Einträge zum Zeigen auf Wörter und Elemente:
====
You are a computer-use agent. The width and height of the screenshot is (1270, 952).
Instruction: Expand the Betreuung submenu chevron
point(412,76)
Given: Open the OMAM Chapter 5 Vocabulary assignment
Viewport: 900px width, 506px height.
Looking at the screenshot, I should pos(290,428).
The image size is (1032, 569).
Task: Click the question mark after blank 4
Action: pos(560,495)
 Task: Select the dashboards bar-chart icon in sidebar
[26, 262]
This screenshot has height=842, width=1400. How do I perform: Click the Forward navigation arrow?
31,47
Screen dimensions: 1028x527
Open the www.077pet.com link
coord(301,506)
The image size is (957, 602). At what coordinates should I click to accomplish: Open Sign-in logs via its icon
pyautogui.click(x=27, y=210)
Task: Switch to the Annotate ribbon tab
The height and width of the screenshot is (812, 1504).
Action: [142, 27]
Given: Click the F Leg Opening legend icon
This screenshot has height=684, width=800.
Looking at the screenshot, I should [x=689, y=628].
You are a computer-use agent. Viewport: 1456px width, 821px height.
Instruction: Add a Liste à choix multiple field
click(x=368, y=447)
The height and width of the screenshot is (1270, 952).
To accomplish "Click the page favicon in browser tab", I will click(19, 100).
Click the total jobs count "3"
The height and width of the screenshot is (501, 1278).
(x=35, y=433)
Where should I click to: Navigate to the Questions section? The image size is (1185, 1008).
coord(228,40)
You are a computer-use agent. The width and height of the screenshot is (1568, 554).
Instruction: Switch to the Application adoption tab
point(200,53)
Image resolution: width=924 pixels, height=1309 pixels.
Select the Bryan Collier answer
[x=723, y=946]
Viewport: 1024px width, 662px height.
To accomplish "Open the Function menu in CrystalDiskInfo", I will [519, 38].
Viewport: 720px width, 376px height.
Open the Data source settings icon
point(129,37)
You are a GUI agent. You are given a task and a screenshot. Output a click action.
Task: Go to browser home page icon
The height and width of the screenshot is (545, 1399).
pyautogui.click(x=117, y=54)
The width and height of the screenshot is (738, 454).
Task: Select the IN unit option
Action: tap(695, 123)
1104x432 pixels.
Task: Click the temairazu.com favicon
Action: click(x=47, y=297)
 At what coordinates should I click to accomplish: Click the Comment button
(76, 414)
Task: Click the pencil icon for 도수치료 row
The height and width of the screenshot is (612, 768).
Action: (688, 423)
====
Gib bitte alle Einträge oben Zeile für Zeile als nummerierte Liste wieder und lass dabei Leerzeilen weg.

* _Ergebnis_
1. You are a computer-use agent. The width and height of the screenshot is (1270, 952).
2. Instruction: Expand the Betreuung submenu chevron
3. point(412,76)
4. Given: Open the OMAM Chapter 5 Vocabulary assignment
5. Viewport: 900px width, 506px height.
6. Looking at the screenshot, I should pos(290,428).
7. The image size is (1032, 569).
8. Task: Click the question mark after blank 4
9. Action: pos(560,495)
10.  Task: Select the dashboards bar-chart icon in sidebar
11. [26, 262]
12. This screenshot has height=842, width=1400. How do I perform: Click the Forward navigation arrow?
13. 31,47
14. Screen dimensions: 1028x527
15. Open the www.077pet.com link
16. coord(301,506)
17. The image size is (957, 602). At what coordinates should I click to accomplish: Open Sign-in logs via its icon
18. pyautogui.click(x=27, y=210)
19. Task: Switch to the Annotate ribbon tab
20. The height and width of the screenshot is (812, 1504).
21. Action: [142, 27]
22. Given: Click the F Leg Opening legend icon
23. This screenshot has height=684, width=800.
24. Looking at the screenshot, I should [x=689, y=628].
25. You are a computer-use agent. Viewport: 1456px width, 821px height.
26. Instruction: Add a Liste à choix multiple field
27. click(x=368, y=447)
28. The height and width of the screenshot is (1270, 952).
29. To accomplish "Click the page favicon in browser tab", I will click(19, 100).
30. Click the total jobs count "3"
31. The height and width of the screenshot is (501, 1278).
32. (x=35, y=433)
33. Where should I click to: Navigate to the Questions section? The image size is (1185, 1008).
34. coord(228,40)
35. You are a computer-use agent. The width and height of the screenshot is (1568, 554).
36. Instruction: Switch to the Application adoption tab
37. point(200,53)
38. Image resolution: width=924 pixels, height=1309 pixels.
39. Select the Bryan Collier answer
40. [x=723, y=946]
41. Viewport: 1024px width, 662px height.
42. To accomplish "Open the Function menu in CrystalDiskInfo", I will [519, 38].
43. Viewport: 720px width, 376px height.
44. Open the Data source settings icon
45. point(129,37)
46. You are a GUI agent. You are given a task and a screenshot. Output a click action.
47. Task: Go to browser home page icon
48. The height and width of the screenshot is (545, 1399).
49. pyautogui.click(x=117, y=54)
50. The width and height of the screenshot is (738, 454).
51. Task: Select the IN unit option
52. Action: tap(695, 123)
53. 1104x432 pixels.
54. Task: Click the temairazu.com favicon
55. Action: click(x=47, y=297)
56.  At what coordinates should I click to accomplish: Click the Comment button
57. (76, 414)
58. Task: Click the pencil icon for 도수치료 row
59. The height and width of the screenshot is (612, 768).
60. Action: (688, 423)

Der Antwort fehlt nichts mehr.